Document segment:
-- START --

7 Comments

The answer you give about Hofstadter's Law doesn't seem relevant to the question you're asking. I agree with your explaination that, if I expect it will take 10 weeks to do something but I'm given 15 weeks to do it, it will take me 15 weeks to do it. Hofstadter's Law says that, given a task that will take 15 weeks, people will estimate it to take them 10 weeks, even when they think they are being generous. This is logically a different issue.

Given that this site is about bias, you could have mentioned superiority bias (i.e. thinking, "This would take the average person 15 weeks, but of course I'm better than average, so it will only take me 10 weeks") or beneffectance effect on memory (=egocentric attribution errors) (i.e. "In the past, this took me 15 weeks, but the delay was due to circumstances beyond my control. When I have control, it will take 10 weeks".) or some variation of availability heuristic (remembering the days when you powered through the task rather than the days when you were distracted by minutiae).

-- END --

Dataset section:

-- START --

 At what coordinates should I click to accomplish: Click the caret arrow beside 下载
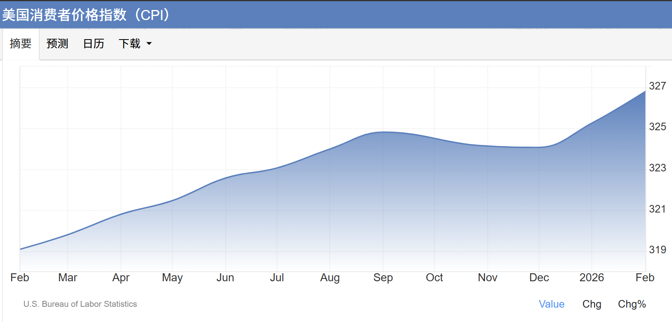pos(149,44)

-- END --

Written exercise: Pick up the comment on Hofstadter's Law right after its final sentence and keep writing it. The listing has nothing to do with the comment on Hofstadter's Law.

Result below:
Personally, I find arrogant, self-inflated people to be jerks and honest, self-critical people to be better company. I don't think I'm alone in that. Neither my preference nor your preference counts as a scientific argument.

As for bias being evolutionarily advantageous (in the context of deception): maybe, but so is violence against out-groups. That doesn't mean that it's morally good or socially desirable to have these biases. Your final point seems to be that lying is a more "fundamental" human behaviour than others. That sounds very arbitrary to say the least.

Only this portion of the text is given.